Last modified Time file list in aws s3 using python

不羁岁月 提交于 2020-03-03 02:55:48

问题


I have multiple keys under my aws s3 bucket. The structure is :

bucket/tableName1/Archive/archive1.json -to- bucket/tableName1/Archive/archiveN.json bucket/tableName2/Archive/archive2.json -to- bucket/tableName2/Archive/archiveN.json bucket/tableName1/Audit/audit1.json -to- bucket/tableName1/Audit/auditN.json bucket/tableName2/Audit/audit2.json -to- bucket/tableName2/Audit/auditN.json

I want to get the keys from the Audit folder only if it is present in a key and get only the the latest file i.e. which has the last modified time as most recent from that Audit folder.

The result that I am trying to get is a list of dictionary :

[{'tableName1' : 'auditN.json'}, {'tableName2' : 'auditN.json'}]

Assuming auditN.json is the newest file.

I tried different methods but i am not getting the desired result.I am trying the solution on databricks notebook.
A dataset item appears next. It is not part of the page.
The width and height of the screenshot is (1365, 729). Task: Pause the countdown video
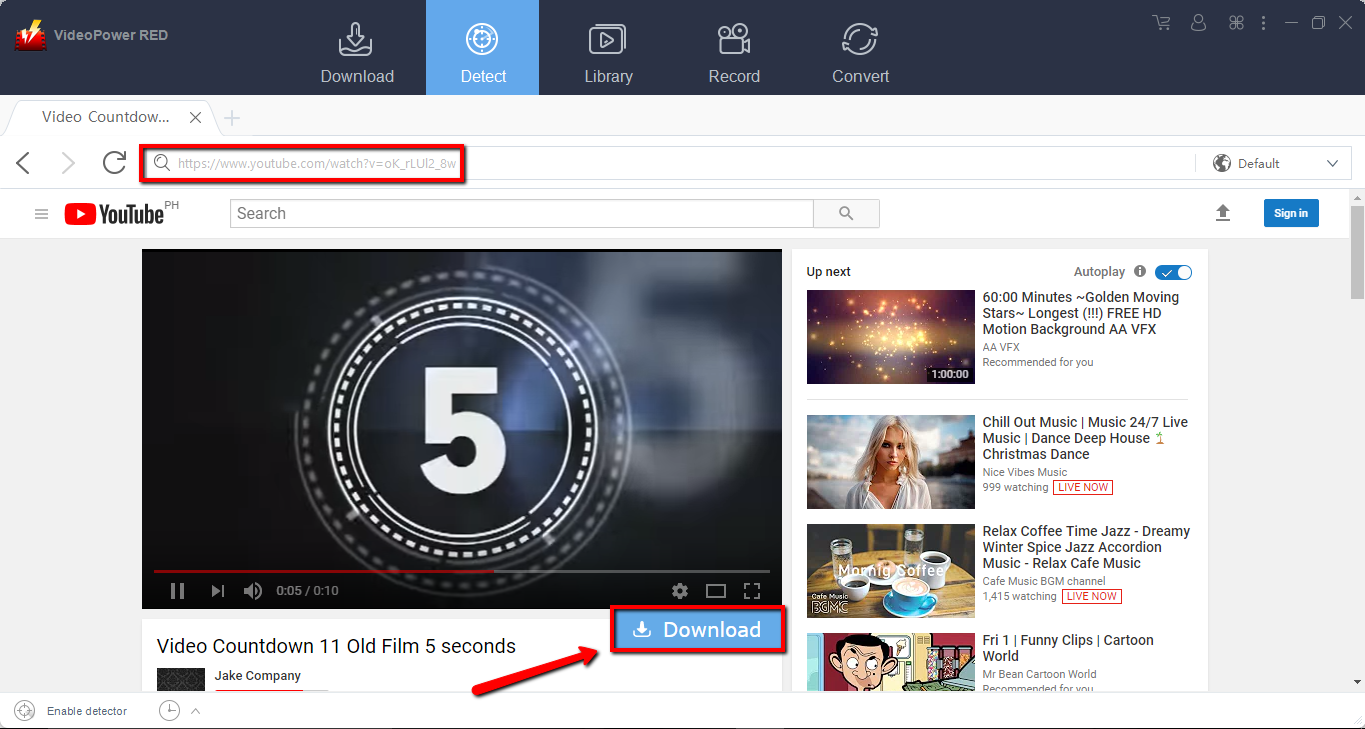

Is there a way that I can achieve this ?


回答1:


Well, I've been reading and searching over a lot of threads about what you're asking but no luck. So, I had to write my own lambda function.

The following code snippet iterate over all folders, then iterate over the subfolders check if the subfolder name == Audit, if it does- sort by last modified and print the newest object.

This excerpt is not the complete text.